Hayatın doğal akışı içinde, sorumluluklar birçok birey için zaman zaman bunalma, kaygı ve rahatsızlık hissine yol açabilir. Sorumluluk, bireyin hem kendisi hem de çevresi için önemli bir yükümlülük iken, bazı insanlar farklı nedenlerden ötürü bu yükümlülükten kaçma yoluna gidebilir. Klinik psikolog Dr. Elif Aydın, bu kaçışların arkasındaki psikolojik dinamikleri merak edenler için değerli bilgiler sunuyor. Sorumluluk duygusunun nasıl şekillendiği, kişinin kendisiyle olan ilişkisi ve başkalarıyla olan etkileşimleri üzerine yapılan bu analiz, bireylerin kendi iç dünyalarına daha derinlemesine bakmalarını sağlıyor.
Sorumluluk, bireyin eylem ya da kararlarının sonuçlarından sorumlu olma durumudur. Hem kişisel hem de sosyal düzlemde birçok etkiye sahiptir. Birey, hayatının birçok alanında – aile, iş, arkadaşlık gibi – sorumluluk alarak çevresiyle etkili bir iletişim kurabiliyor. Bu kapsamda, sorumluluğu ne kadar hissettiğiniz, yalnızca kişisel başarılarınız ve yaşam memnuniyetinizle değil, aynı zamanda zihinsel sağlığınızla da doğrudan ilişkilidir. Zira, sorumluluk alan bireyler, sorunları çözme, hedef belirleme ve karar verme konusunda daha yetkin hale gelirler. Ancak, sorumluluk almak bazı bireylerde kaygı ve endişeye neden olabilir. Bu durumda, bireyler bu yükten kaçma yolunu tercih edebilirler.

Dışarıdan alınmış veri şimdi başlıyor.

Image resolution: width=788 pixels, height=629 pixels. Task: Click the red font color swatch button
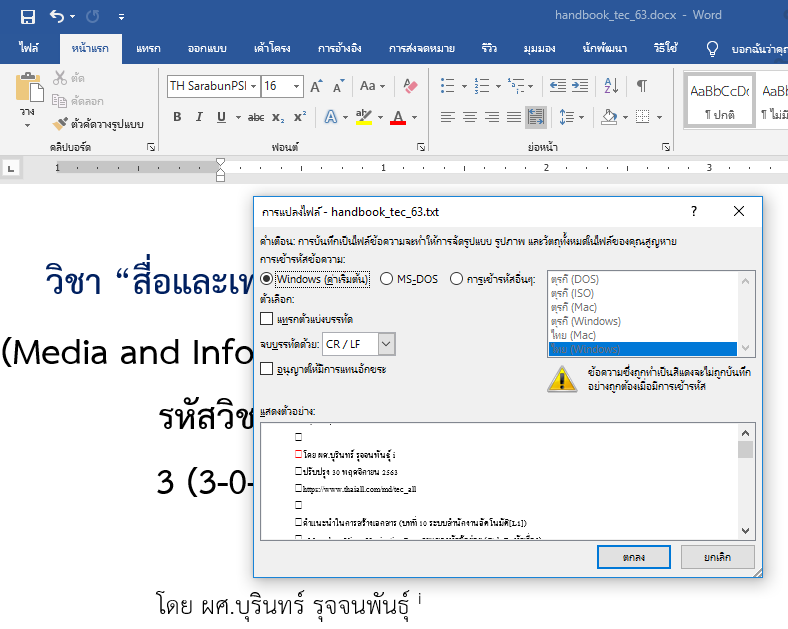[x=399, y=118]
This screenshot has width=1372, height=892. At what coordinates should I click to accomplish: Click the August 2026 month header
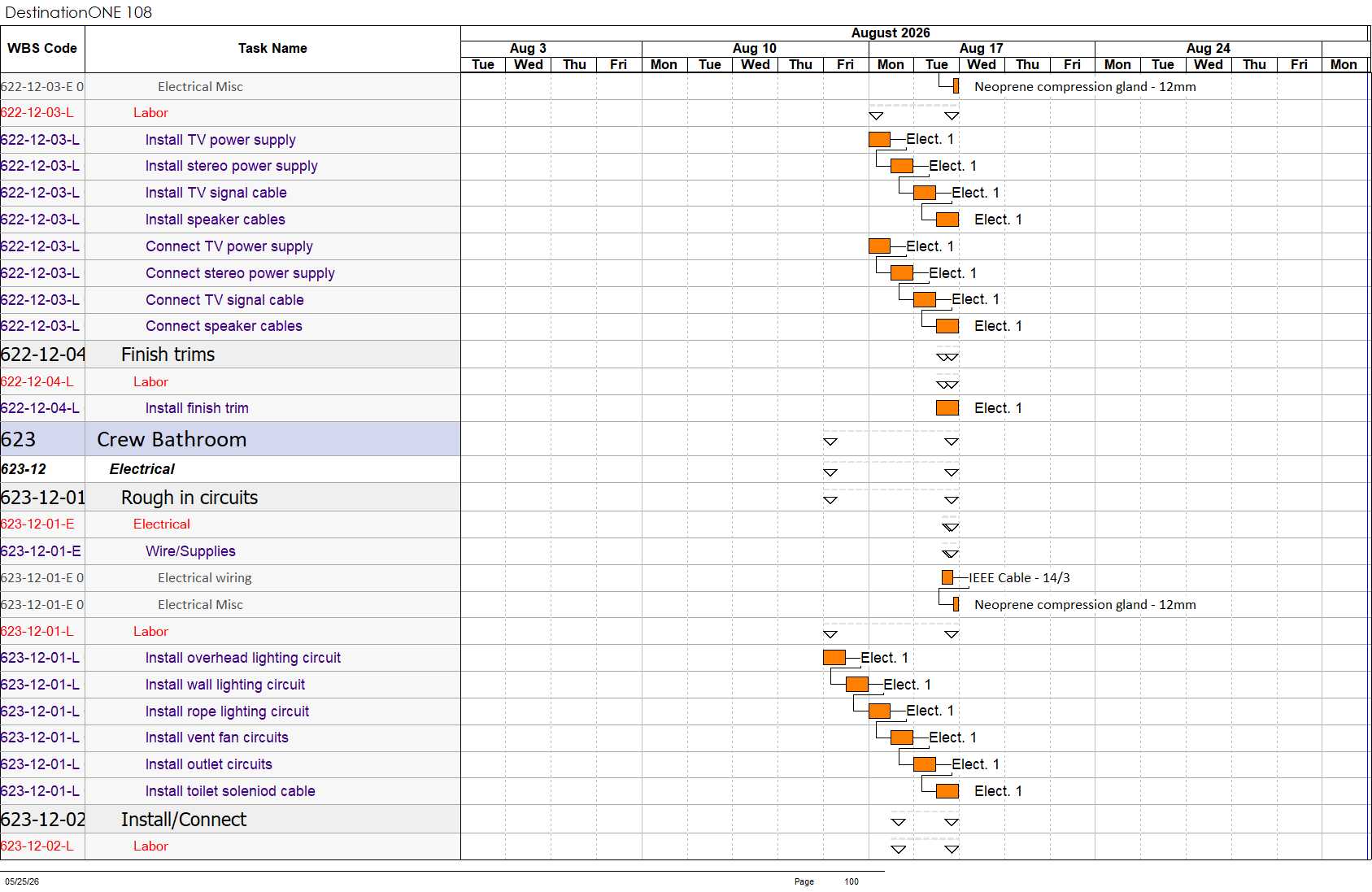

Klinik psikolog Dr. Aydın’a göre, sorumluluklardan kaçışın arkasında birçok farklı psikolojik dinamik yer alıyor. Bu kaçış, bastırılan duygular, geçmiş travmalar veya kısıtlayıcı inanç sistemleri gibi unsurlardan kaynaklanabilir. Birey, kendi korkularıyla yüzleşmek yerine, sorunlu olan durumu gündem dışı bıraktığında, bir çeşit savunma mekanizması geliştirir. Bu kaçışların en yaygın sebebi ise 'yeterince iyi olamama' hissidir. Kişi, beklenildiği gibi bir sorumluluğu yerine getiremeyeceğinden korktuğunda, korkunun yarattığı sıkışıklıkla baş etmek için bu sorumluluğu erteleyebilir veya ondan uzaklaşmayı tercih edebilir. Dr. Aydın, bu konudaki bir diğer önemli noktayı da şöyle açıklıyor: “Kendimizden kaçmak, genellikle kendimizi olduğumuz gibi kabul edememekten kaynaklanır. Kendi tutumlarımız, düşüncelerimiz ve hislerimizle barışık olmadığımızda, sorumluluk almaktan kaçabiliriz.”
Sonuç olarak, sorumluluktan kaçış, birçok birey için hayatın bir parçası. Ancak bu kaçışın arka planındaki nedenleri anlamak, yalnızca bireyin kendisini keşfetmesiyle kalmaz, aynı zamanda bu duygusal yüklerin altından kalkabilmesi için gerekli olan adımları atmasını sağlar. Kendini tanımak, kişisel gelişim için kritik öneme sahiptir. Dr. Aydın, bireylerin bu durumla başa çıkabilmesi için çeşitli önerilerde bulunuyor. Öncelikle kişisel farkındalığı artırmak, bireyin kendisini sorgulaması ve sorumluluğa dair duygularını anlaması için önemlidir. Ayrıca, günlük hayatta sorumluluklarınızı küçük adımlarla almak, bu yükümlülüklere alışınıza yardımcı olacaktır. Kendinizi güvende hissettiğiniz bir ortamda, sorumluluklarınızı rahatça yerine getirerek, bireysel kaygılarınızı minimize edebilirsiniz.
Kısacası, sorumluluktan kaçmak bir çözüm gibi görünse de bu yaklaşım, uzun vadede yalnızlığa ve tatminsizlik hissine yol açar. Kendimizi tanımak, bu kaçışların üstesinden gelmek için kritik bir adımdır. Neden sorumluluk almaktan korktuğunuzu anladıktan sonra, bu korkuları yenmek için gerekli adımları atmak daha mümkün hale gelir. Dr. Aydın, bireylere, profesyonel yardım almayı da öneriyor. Bu, özellikle derin psikolojik sorunların olduğu durumlarda başvurulması gereken bir yol olabilir. Kendinizle yüzleşmek ve sorumluluk almak, hem bireysel gelişim hem de sosyal etkileşimler açısından büyük önem taşımaktadır.